Attendees to the Copper festival need to buy meal tickets to purchase food and drinks. Each sampling costs $3 and will feature burgers from local eateries. The resort expects the event to draw between 300 and 400 attendees.
Robinson said that Copper is trying to cash in on the high amount of summer traffic along Interstate 70 – an untapped source of tourist revenue.
“We would be remiss not to do anything in the summer,” she said. “There’s actually more cars that pass through Eisenhower tunnel in the summer than the winter. I think it’s a misnomer that there’s no business going on here in the summer.”

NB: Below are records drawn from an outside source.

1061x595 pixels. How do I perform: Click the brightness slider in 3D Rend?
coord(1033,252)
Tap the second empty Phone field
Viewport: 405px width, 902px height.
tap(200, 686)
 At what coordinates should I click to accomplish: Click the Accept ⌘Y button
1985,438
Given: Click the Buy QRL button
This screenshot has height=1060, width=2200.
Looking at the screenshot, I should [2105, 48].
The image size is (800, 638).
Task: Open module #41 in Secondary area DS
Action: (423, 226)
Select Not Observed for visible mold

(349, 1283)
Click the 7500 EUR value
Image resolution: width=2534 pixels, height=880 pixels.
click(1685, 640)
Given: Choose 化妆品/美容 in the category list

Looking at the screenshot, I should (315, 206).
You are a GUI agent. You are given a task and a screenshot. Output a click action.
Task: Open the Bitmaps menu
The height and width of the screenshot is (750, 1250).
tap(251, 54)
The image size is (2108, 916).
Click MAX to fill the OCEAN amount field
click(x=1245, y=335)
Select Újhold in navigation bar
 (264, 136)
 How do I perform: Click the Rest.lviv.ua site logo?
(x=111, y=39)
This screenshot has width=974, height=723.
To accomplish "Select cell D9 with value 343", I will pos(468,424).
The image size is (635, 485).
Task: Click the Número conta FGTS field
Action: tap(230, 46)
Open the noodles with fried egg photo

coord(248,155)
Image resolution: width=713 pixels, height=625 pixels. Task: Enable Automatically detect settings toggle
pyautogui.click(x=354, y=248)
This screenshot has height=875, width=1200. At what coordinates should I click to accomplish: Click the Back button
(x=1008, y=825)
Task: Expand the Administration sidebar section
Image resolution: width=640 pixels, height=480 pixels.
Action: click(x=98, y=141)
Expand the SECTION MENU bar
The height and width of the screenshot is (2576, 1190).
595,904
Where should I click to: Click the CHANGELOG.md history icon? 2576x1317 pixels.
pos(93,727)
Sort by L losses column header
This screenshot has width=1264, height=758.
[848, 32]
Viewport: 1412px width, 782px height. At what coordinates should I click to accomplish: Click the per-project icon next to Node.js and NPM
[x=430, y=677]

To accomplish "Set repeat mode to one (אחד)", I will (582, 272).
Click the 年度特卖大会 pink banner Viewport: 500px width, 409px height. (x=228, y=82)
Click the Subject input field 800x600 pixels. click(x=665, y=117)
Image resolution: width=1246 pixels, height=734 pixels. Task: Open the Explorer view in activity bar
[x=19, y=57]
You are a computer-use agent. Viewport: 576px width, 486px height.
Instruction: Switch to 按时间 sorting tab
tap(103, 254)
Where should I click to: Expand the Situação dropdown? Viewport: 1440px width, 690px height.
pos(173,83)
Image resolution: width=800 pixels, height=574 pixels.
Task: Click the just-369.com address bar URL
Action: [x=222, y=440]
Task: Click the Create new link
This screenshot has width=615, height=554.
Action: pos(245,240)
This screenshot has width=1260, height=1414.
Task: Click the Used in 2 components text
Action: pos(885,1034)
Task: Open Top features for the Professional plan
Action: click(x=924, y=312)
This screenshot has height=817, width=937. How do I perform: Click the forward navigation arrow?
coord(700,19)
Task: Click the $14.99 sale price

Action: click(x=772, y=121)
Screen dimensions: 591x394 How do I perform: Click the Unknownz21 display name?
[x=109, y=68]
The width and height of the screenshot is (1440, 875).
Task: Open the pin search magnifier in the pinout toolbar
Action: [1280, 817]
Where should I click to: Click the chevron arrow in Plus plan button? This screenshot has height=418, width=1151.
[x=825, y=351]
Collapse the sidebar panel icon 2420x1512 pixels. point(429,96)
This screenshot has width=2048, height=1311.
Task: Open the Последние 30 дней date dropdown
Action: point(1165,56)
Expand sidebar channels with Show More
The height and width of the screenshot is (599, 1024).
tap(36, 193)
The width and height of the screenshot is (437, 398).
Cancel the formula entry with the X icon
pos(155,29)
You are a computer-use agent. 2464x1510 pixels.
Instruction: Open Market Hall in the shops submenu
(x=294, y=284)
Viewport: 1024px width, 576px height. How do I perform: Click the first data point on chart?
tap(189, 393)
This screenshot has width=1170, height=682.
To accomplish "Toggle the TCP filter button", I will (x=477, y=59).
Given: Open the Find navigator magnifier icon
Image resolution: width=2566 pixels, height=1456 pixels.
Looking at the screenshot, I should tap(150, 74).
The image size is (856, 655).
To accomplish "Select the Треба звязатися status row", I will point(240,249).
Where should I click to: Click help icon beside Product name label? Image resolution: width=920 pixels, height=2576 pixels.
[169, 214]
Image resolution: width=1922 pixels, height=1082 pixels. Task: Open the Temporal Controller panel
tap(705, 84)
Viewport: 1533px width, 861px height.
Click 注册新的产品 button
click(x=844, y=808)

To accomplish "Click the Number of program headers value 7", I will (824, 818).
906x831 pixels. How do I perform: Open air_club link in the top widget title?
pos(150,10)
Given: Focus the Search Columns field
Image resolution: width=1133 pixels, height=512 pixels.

The burger bonanza is just one of the numerous food festivals that ski areas are throwing this year. Crested Butte is holding a food and wine festival this weekend, as well. Steamboat’s wine festival is next weekend. On Sunday, Arapahoe Basin has a barbecue and folk music concert. And Keystone hosted the Blue Ribbon Bacon Tour last month which saw vendors serving up 3,000 pounds of bacon.
Ski mountains are all looking for new ways to drive more summer traffic, but food isn’t the only bait.
Winter Park Resort is trying to attract summer visitors as a mecca for downhill mountain biking.
“Summer has been an increased focus for us over the last five or 10 years,” Winter Park spokesman Steve Hurlburt said. “It’s a way to expose people to Winter Park Resort who might not be skiers or snowboarders.”